MINISTÉRIO DA ADMINISTRAÇÃO INTERNA
Centeno nega a Cabrita 80 milhões de euros para forças de segurança

Orçamento do Estado só deverá prever um aumento de um por cento para a Administração Interna. Cabrita exige 5% para fazer face às reivindicações sindicais e esvaziar o Movimento Zero.

São José Almeida
São José Almeida 28 de Novembro de 2019, 6:00

António Costa terá de mediar a tensão entre dois dos seus ministros, Mário Centeno e Eduardo Cabrita, por causa do orçamento do Estado para as forças de segurançaFoto
António Costa terá de mediar a tensão entre dois dos seus ministros, Mário Centeno e Eduardo Cabrita, por causa do orçamento do Estado para as forças de segurança DANIEL ROCHA


A tensão entre o ministro da Administração Interna, Eduardo Cabrita, e o ministro das Finanças, Mário Centeno, está instalada nas negociações sobre o Orçamento do Estado para 2020 dentro do Governo, soube o PÚBLICO. Cabrita precisa de cerca de mais 80 milhões de euros em relação ao orçamento do Ministério da Administração Interna (MAI) para 2019, para satisfazer as reivindicações das forças de segurança. Mas Centeno apenas prevê dar-lhe cerca de mais 16 milhões, aplicando a regra de um por cento de aumento para cada ministério.

De acordo com informações recolhidas pelo PÚBLICO, o primeiro-ministro, António Costa, está atento ao problema e tem consciência de que têm de ser reforçados os orçamentos para as Forças Armadas e para as forças de segurança. Sobretudo depois do clima que se instalou no ramo na sequência da manifestação da passada quinta-feira, que foi dominada pelo Movimento Zero, introduzindo em Portugal novas formas de contestação inorgânica e clandestina típicas do radicalismo extremista e populista.

A regra que o ministro das Finanças quer usar em relação ao orçamento do MAI é a que aplica a todos os ministérios, a de um aumento de um por cento em relação ao orçamento do ano anterior.

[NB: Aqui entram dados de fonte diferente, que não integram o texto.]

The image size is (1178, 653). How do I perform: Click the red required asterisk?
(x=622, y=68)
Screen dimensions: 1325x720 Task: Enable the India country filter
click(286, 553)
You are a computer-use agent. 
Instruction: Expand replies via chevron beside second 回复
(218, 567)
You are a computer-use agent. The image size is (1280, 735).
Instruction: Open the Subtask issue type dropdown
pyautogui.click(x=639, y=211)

Em 2019, o orçamento do MAI foi de 1598 milhões de euros e agora a proposta de Centeno é de que suba para 1614 milhões de euros, mas Cabrita tem feito saber a Centeno que isso não chega e que é preciso 1678 milhões para fazer face à regularização e à satisfação de pelo menos parte das exigências sindicais das forças de segurança. Isto é, o aumento do orçamento do MAI tem de ser de cinco por cento, no valor de cerca de 80 milhões de euros.

Pagar retroactivos
A verba exigida por Cabrita destina-se não só a fazer face à regularização salarial dos agentes das forças de segurança, mas também a fazer face a despesas extraordinárias como o pagamento dos suplementos remuneratórios durante as férias e a organização das eleições presidenciais de Janeiro de 2021 (ver texto ao lado).

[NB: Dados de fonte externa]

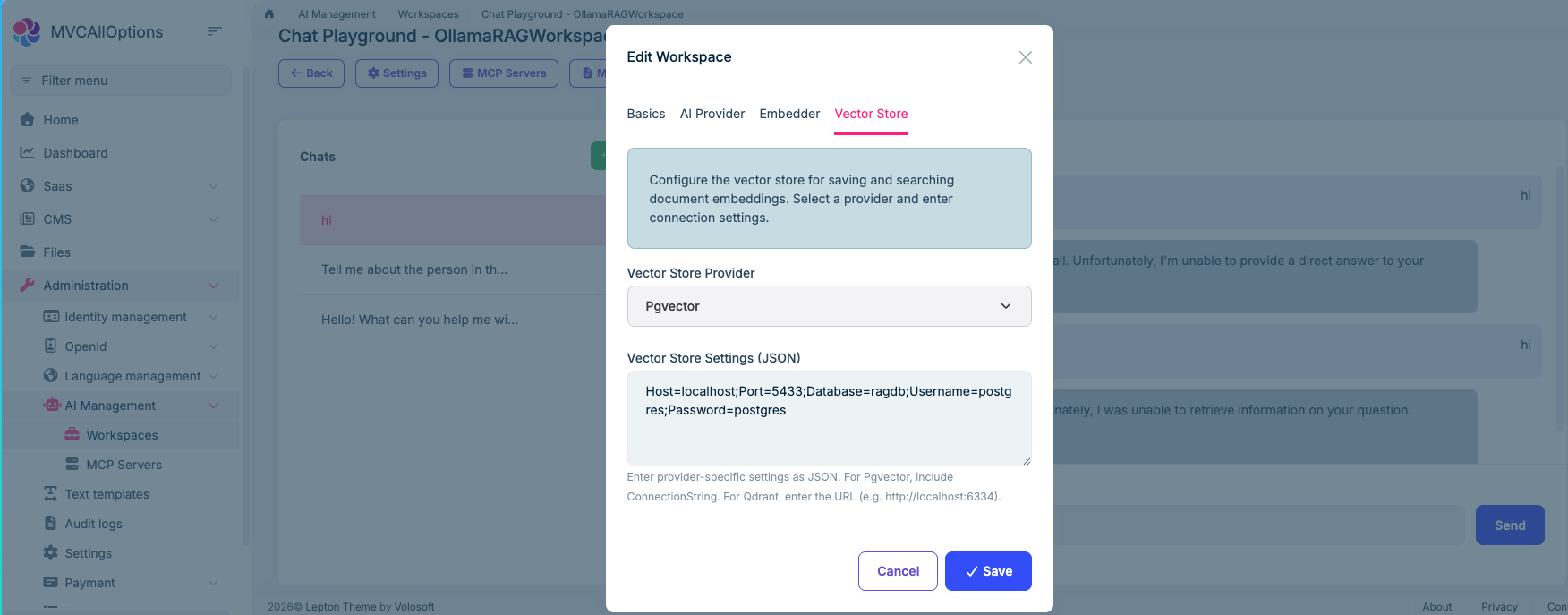The height and width of the screenshot is (615, 1568).
Task: Switch to the Embedder tab
Action: (x=789, y=114)
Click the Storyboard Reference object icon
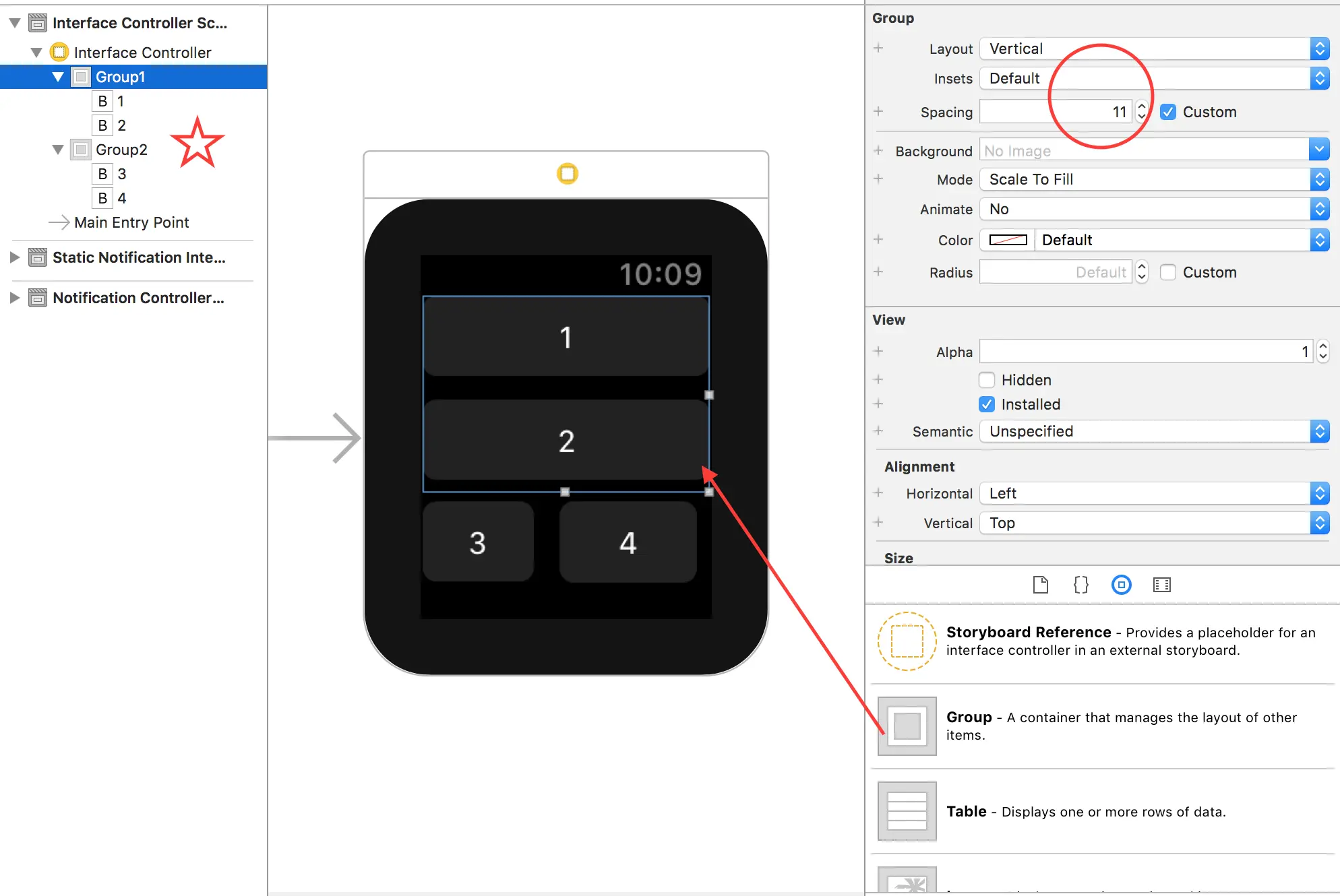The height and width of the screenshot is (896, 1340). pyautogui.click(x=907, y=641)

O pagamento dos suplementos remuneratórios durante as férias foi suspenso pelo Governo de Passos Coelho em 2011, mas os agentes recorreram e, em Maio de 2018, o Supremo Tribunal Administrativo decidiu que deveriam ser pagos na íntegra. Face a esta decisão judicial, o MAI voltou a pagar este suplemento a partir de Janeiro de 2019, uma despesa que atinge os nove milhões de euros anuais.

Mas permanecem por pagar os retroactivos. Apenas a Câmara de Lisboa procedeu em Julho ao pagamento integral dos retroactivos aos agentes da Polícia Municipal. Cabrita já chegou ao entendimento com os sindicatos de polícia de que tudo será pago de forma faseada em quatro anos, mas precisa de verbas para o fazer.

De 60% para 24%

A degradação salarial das forças de segurança nos últimos dez anos tem sido gritante. Em 2010, os agentes ganhavam, em média, 60% acima do salário mínimo nacional. Actualmente, esta relação desceu para apenas 24%, porque na última década não houve aumentos.

O salário mensal de um agente quando termina a formação e é colocado pela primeira vez é de 789 euros. De acordo com um responsável do Governo ouvido pelo PÚBLICO, “não se pode estar preocupado em aumentar só o salário mínimo, quando a degradação salarial nas forças de segurança se acentua”.

Nas conversações com os sindicatos, Cabrita já manifestou disponibilidade para analisar as hipóteses de revisão do estatuto remuneratório das forças de segurança, o que mereceu acolhimento dos sindicalistas. Uma das questões que poderão também ser negociadas nesse âmbito é a integração no salário dos suplementos remuneratórios. Em cima da mesa de negociações poderá estar também a preparação de um diploma específico sobre segurança e saúde no trabalho para os agentes.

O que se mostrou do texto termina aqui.